Moçambique: Programa da ONU e do governo brasileiro promove agricultura familiar

Delegação brasileira visita a Associação Chiguirizano, na província de Tete. De camisa azul clara, o ministro Milton Rondó Filho, coordenador-geral de Ações Internacionais de Combate à Fome (CGFome) do Ministério das Relações Exteriores do Brasil. Foto: FAO/Rosana Miranda

Na última semana, em parceria com o governo brasileiro, o programa “Purchase from Africans to Africa” (PAA África), voltado à promoção da segurança alimentar e geração de renda para comunidades vulneráveis em países do continente, realizou missão técnica para avaliar o andamento do projeto em Moçambique e aprofundar o diálogo político sobre compras locais.
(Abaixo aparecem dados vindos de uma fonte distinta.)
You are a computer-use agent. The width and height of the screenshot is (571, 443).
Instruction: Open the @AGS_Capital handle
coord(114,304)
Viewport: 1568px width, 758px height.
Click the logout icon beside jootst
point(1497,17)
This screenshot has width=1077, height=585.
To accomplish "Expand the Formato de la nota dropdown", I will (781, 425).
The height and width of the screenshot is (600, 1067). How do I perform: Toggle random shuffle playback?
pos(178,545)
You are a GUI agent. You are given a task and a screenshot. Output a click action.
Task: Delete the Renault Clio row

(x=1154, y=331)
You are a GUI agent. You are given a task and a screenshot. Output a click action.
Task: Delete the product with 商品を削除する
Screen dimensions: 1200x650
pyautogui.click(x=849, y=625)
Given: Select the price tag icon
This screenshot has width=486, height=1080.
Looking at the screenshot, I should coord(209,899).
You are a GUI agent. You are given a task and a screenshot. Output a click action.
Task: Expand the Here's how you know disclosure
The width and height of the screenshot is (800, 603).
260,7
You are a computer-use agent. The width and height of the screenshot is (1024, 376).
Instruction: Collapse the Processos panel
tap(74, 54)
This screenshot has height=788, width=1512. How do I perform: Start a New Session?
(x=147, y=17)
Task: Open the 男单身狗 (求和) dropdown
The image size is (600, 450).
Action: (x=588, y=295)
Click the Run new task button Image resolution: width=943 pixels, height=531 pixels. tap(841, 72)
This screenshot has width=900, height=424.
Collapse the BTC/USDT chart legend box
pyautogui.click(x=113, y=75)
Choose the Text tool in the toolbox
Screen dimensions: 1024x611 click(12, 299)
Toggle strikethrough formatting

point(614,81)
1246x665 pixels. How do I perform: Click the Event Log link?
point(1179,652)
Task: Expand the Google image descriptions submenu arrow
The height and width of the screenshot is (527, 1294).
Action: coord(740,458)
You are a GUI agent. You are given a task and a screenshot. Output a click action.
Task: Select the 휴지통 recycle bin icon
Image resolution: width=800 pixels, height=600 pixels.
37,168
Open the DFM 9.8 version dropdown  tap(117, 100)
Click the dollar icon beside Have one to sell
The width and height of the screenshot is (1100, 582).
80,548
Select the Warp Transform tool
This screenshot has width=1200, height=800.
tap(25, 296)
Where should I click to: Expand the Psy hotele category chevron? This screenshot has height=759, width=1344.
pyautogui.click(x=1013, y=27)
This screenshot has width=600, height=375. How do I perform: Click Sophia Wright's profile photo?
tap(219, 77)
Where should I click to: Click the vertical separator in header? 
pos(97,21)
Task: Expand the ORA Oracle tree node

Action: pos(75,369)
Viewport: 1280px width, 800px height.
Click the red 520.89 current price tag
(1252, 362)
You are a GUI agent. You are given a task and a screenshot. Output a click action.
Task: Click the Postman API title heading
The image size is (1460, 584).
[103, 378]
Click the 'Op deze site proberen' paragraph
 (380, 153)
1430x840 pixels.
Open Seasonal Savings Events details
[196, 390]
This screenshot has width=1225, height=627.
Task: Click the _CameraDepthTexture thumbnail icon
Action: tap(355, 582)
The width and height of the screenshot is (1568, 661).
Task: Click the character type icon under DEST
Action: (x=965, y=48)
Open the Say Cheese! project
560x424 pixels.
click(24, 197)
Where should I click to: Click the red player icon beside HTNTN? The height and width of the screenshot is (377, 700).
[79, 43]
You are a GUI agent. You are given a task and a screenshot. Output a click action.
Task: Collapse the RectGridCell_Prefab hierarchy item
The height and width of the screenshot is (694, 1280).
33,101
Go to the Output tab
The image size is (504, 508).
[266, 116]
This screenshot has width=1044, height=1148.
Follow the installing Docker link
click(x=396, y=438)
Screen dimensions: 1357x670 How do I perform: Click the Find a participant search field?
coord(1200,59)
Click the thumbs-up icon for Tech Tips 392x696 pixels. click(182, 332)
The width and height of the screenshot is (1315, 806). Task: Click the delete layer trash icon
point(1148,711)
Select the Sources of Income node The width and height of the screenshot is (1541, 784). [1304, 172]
“Primeiro, fomos ensinados a semear, adubar ou que sementes utilizar. Depois dessas formações, vimos que produzimos muito bem”, afirmou o presidente da Associação Chiguirizano, uma das associações-mãe na província de Tete, que recebeu apoio produtivo e comercializou parte da sua produção para o PAA África.

No total, 20 associações de base vinculadas às associações-mãe receberam apoio com distribuição de sementes, insumos e treinamentos, além de venderem parte do milho produzido para os programas de alimentação escolar do Programa Mundial de Alimentos (PMA) na província, com cerca de 1,8 milhão de habitantes.

Entre alguns dos obstáculos ao estabelecimento e consolidação das compras da agricultura familiar estão a garantia da qualidade dos cereais, a formalização de pequenas associações para se tornarem potenciais fornecedoras e, sobretudo, a dificuldade em encontrar demanda estável para os produtos.